*ASSIGNED TASK*: Copy only those lines which run from the line containing "CE ALi Omar (36, 303)" to the end of the entries below, both inclusive, exactly as written and with no pictures.
________________________________________
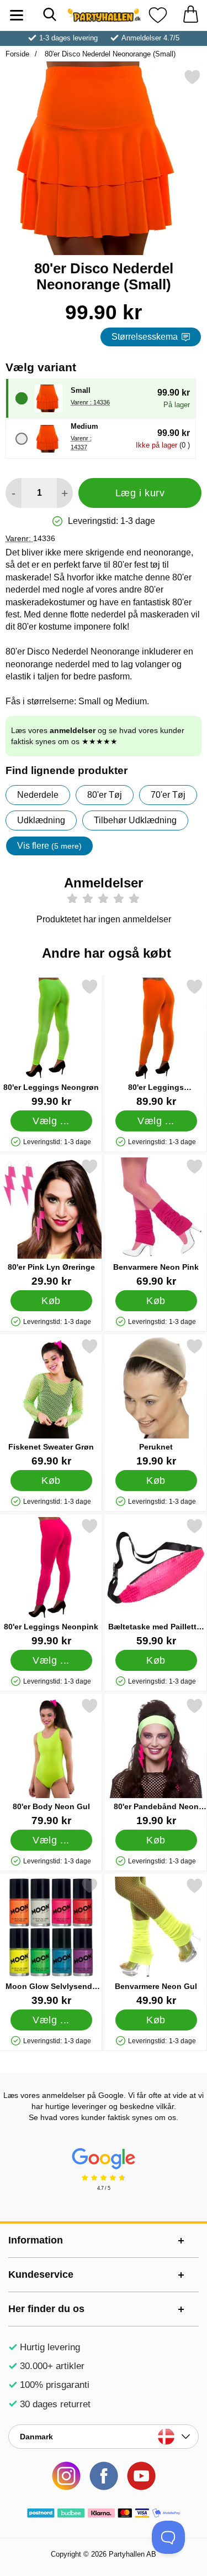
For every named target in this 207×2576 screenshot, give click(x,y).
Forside (17, 54)
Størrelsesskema (145, 336)
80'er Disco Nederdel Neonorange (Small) (109, 54)
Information (35, 2240)
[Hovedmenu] (16, 15)
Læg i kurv (139, 492)
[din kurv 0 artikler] (190, 15)
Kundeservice (40, 2274)
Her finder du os (46, 2308)
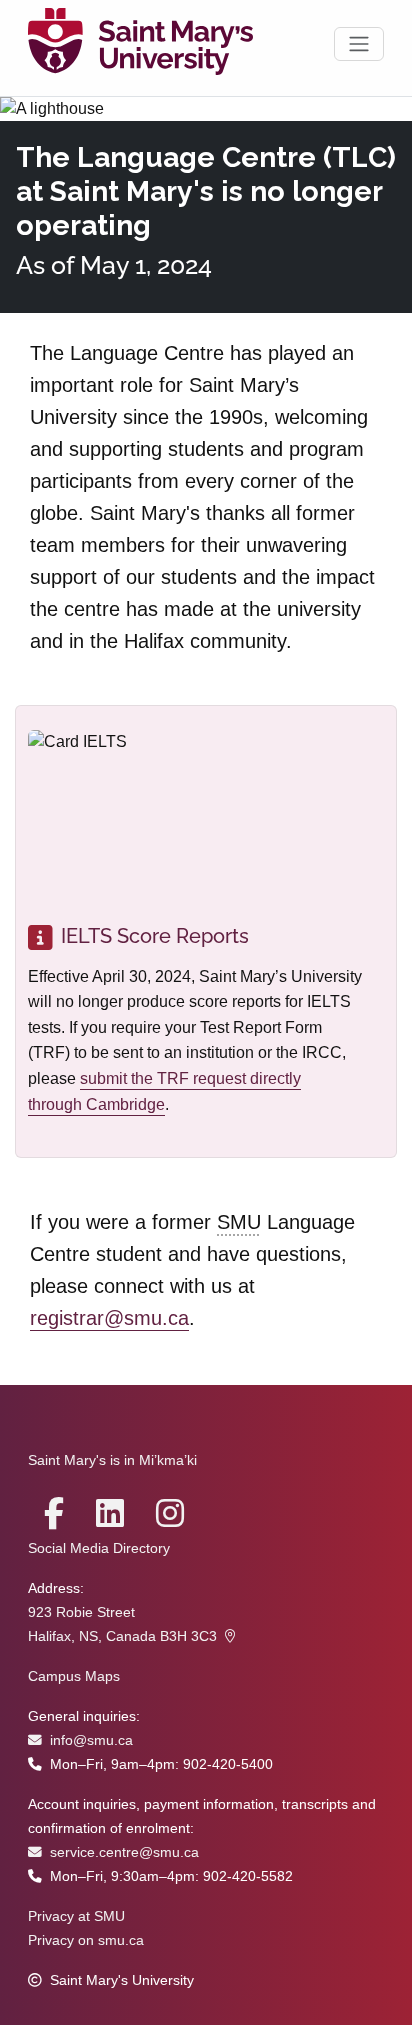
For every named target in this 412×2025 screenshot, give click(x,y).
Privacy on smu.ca (86, 1940)
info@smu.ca (91, 1740)
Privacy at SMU (76, 1916)
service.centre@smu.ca (124, 1852)
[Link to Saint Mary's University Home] (140, 44)
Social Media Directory (99, 1548)
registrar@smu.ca (109, 1318)
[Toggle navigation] (359, 44)
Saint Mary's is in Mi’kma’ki (112, 1460)
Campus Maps (74, 1676)
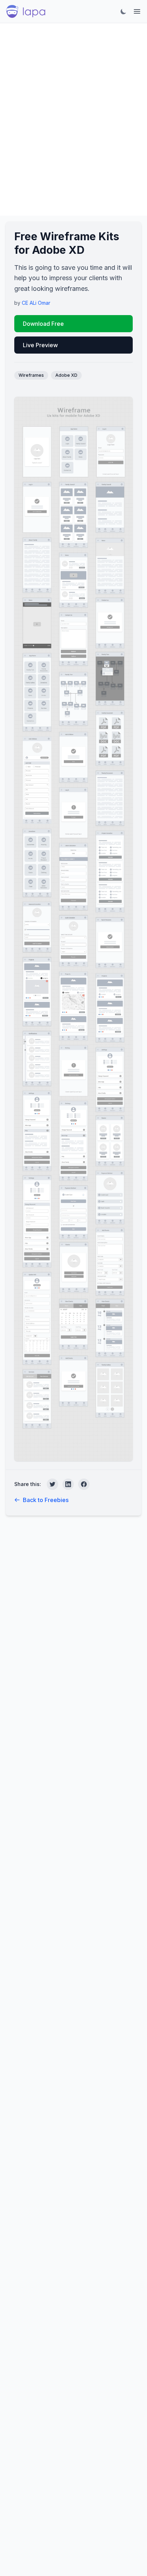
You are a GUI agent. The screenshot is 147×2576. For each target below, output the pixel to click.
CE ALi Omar (36, 303)
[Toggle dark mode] (123, 11)
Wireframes (31, 375)
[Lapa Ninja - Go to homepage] (26, 11)
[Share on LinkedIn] (68, 1484)
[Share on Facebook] (84, 1484)
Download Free (43, 323)
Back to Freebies (46, 1499)
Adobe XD (66, 375)
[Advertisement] (73, 119)
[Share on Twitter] (52, 1484)
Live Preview (40, 345)
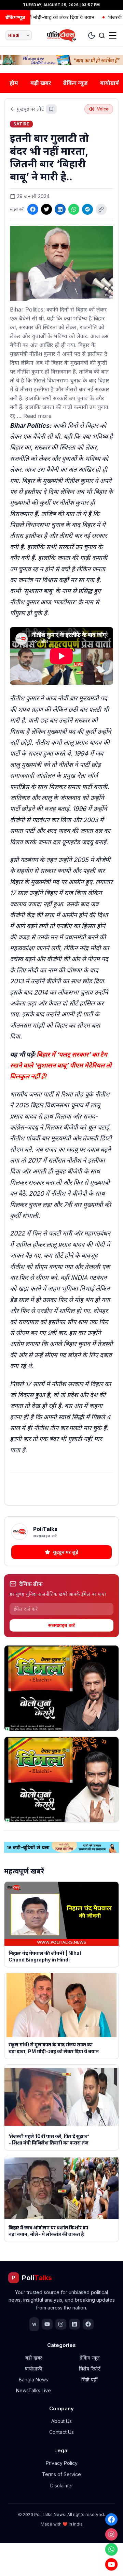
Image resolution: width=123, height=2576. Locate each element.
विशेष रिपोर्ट (89, 2369)
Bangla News (33, 2379)
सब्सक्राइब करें (61, 1625)
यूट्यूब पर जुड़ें (65, 1552)
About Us (61, 2421)
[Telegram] (87, 209)
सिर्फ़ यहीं (89, 2379)
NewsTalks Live (33, 2390)
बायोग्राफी (33, 2369)
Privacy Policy (62, 2463)
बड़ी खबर (40, 82)
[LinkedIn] (60, 209)
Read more (37, 415)
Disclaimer (61, 2485)
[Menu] (113, 35)
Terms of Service (61, 2474)
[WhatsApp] (111, 2549)
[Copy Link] (101, 209)
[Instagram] (111, 2534)
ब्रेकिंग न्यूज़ (75, 82)
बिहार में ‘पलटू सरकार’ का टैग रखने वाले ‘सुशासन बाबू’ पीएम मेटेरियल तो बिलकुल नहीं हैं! (60, 1065)
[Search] (102, 35)
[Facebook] (111, 2519)
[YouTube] (111, 2564)
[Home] (62, 35)
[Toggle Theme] (91, 35)
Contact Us (61, 2432)
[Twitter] (46, 209)
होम (14, 82)
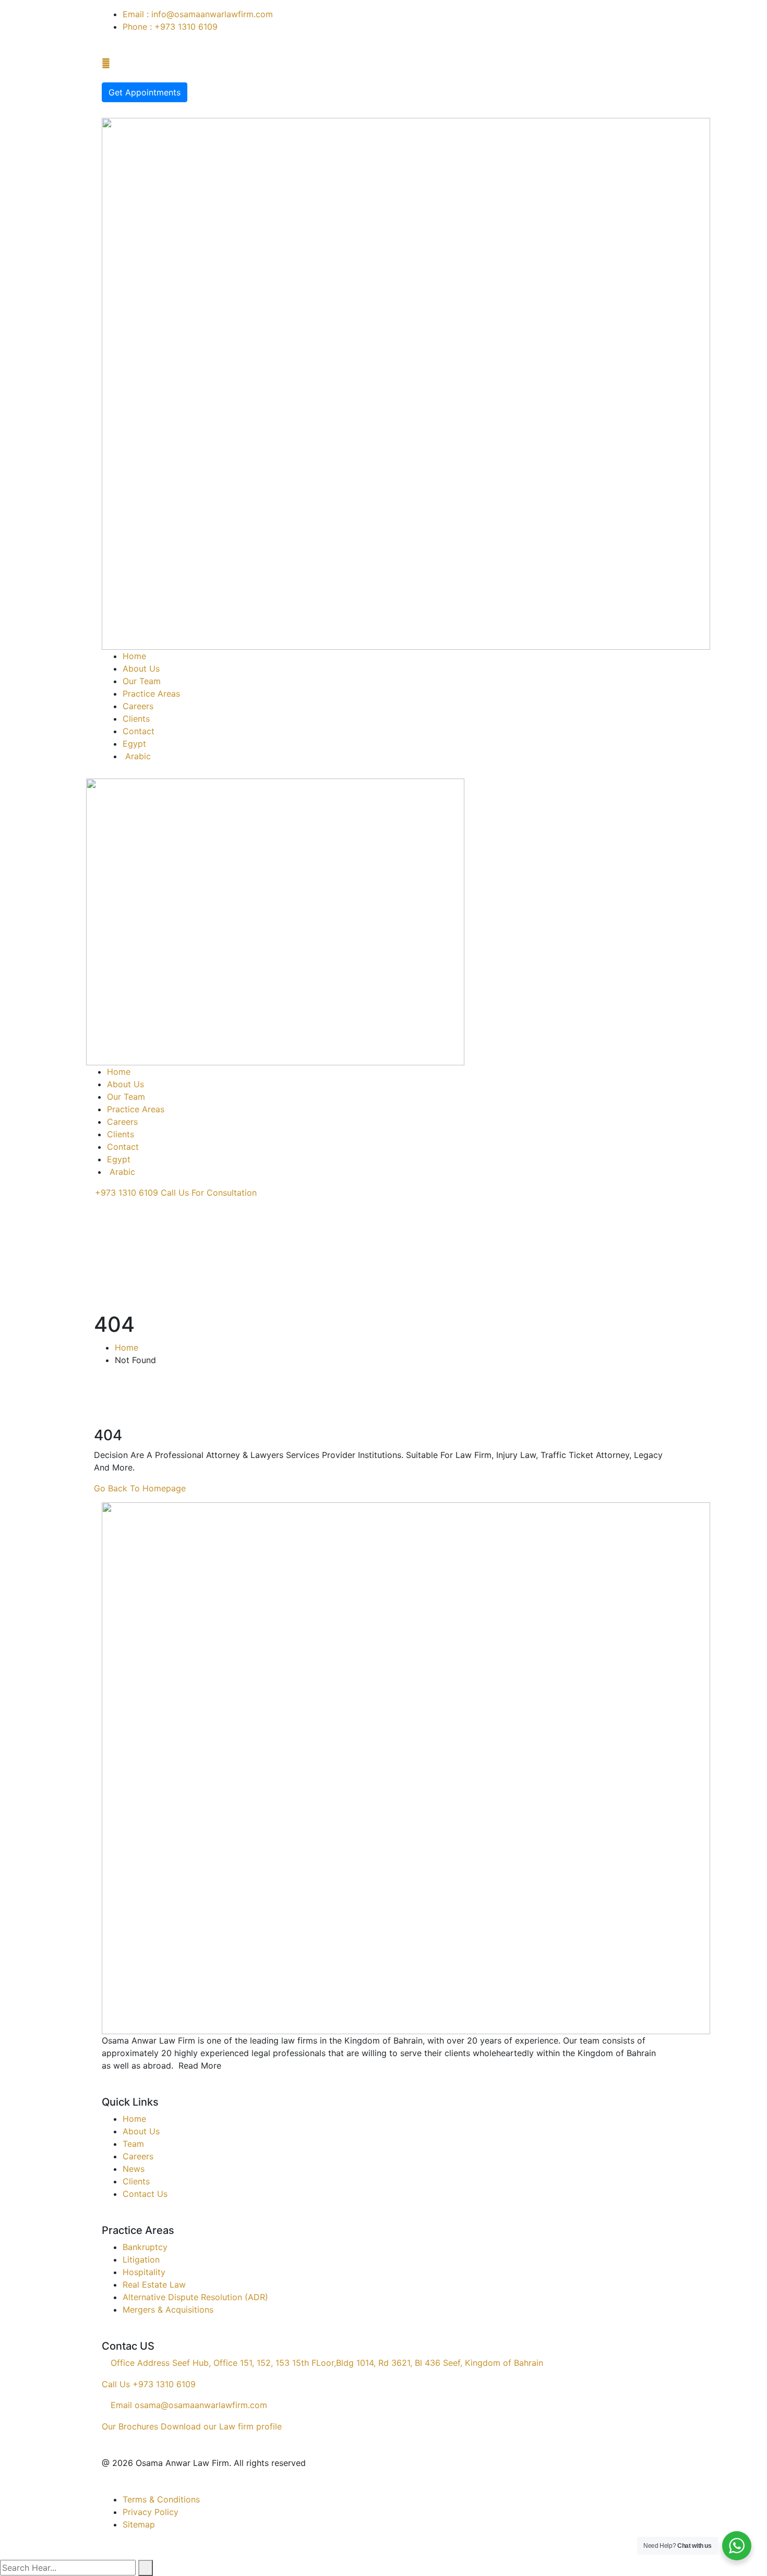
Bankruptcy (145, 2247)
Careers (138, 2156)
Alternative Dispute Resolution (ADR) (195, 2297)
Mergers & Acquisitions (168, 2309)
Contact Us (145, 2194)
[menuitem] (394, 756)
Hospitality (144, 2272)
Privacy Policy (150, 2512)
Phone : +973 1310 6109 (170, 26)
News (134, 2169)
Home (126, 1347)
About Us (141, 2131)
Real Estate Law (154, 2284)
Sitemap (139, 2524)
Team (133, 2143)
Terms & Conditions (161, 2499)
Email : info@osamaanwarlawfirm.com (198, 14)
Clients (136, 2181)
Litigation (141, 2259)
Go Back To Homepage (140, 1488)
________________________________________
*WRITTEN SOLUTION*:
CE ALi Omar (36, 303)
[Toggle dark mode] (123, 11)
Wireframes (31, 375)
[Lapa Ninja - Go to homepage] (26, 11)
[Share on LinkedIn] (68, 1484)
[Share on Facebook] (84, 1484)
Download Free (43, 323)
Back to Freebies (46, 1499)
Adobe XD (66, 375)
[Advertisement] (73, 119)
[Share on Twitter] (52, 1484)
Live Preview (40, 345)
Image resolution: width=123, height=2576. Locate each element.
विशेष रिपोर्ट (89, 2369)
Bangla News (33, 2379)
सब्सक्राइब करें (61, 1625)
यूट्यूब पर जुड़ें (65, 1552)
About Us (61, 2421)
[Telegram] (87, 209)
सिर्फ़ यहीं (89, 2379)
NewsTalks Live (33, 2390)
बायोग्राफी (33, 2369)
Privacy Policy (62, 2463)
बड़ी खबर (40, 82)
[LinkedIn] (60, 209)
Read more (37, 415)
Disclaimer (61, 2485)
[Menu] (113, 35)
Terms of Service (61, 2474)
[WhatsApp] (111, 2549)
[Copy Link] (101, 209)
[Instagram] (111, 2534)
ब्रेकिंग न्यूज़ (75, 82)
बिहार में ‘पलटू सरकार’ का टैग रखने वाले ‘सुशासन बाबू’ पीएम मेटेरियल तो बिलकुल नहीं हैं! (60, 1065)
[Search] (102, 35)
[Facebook] (111, 2519)
[YouTube] (111, 2564)
[Home] (62, 35)
[Toggle Theme] (91, 35)
Contact Us (61, 2432)
[Twitter] (46, 209)
होम (14, 82)
Bankruptcy (145, 2247)
Careers (138, 2156)
Alternative Dispute Resolution (ADR) (195, 2297)
Mergers & Acquisitions (168, 2309)
Contact Us (145, 2194)
[menuitem] (394, 756)
Hospitality (144, 2272)
Privacy Policy (150, 2512)
Phone : +973 1310 6109 (170, 26)
News (134, 2169)
Home (126, 1347)
About Us (141, 2131)
Real Estate Law (154, 2284)
Sitemap (139, 2524)
Team (133, 2143)
Terms & Conditions (161, 2499)
Email : info@osamaanwarlawfirm.com (198, 14)
Clients (136, 2181)
Litigation (141, 2259)
Go Back To Homepage (140, 1488)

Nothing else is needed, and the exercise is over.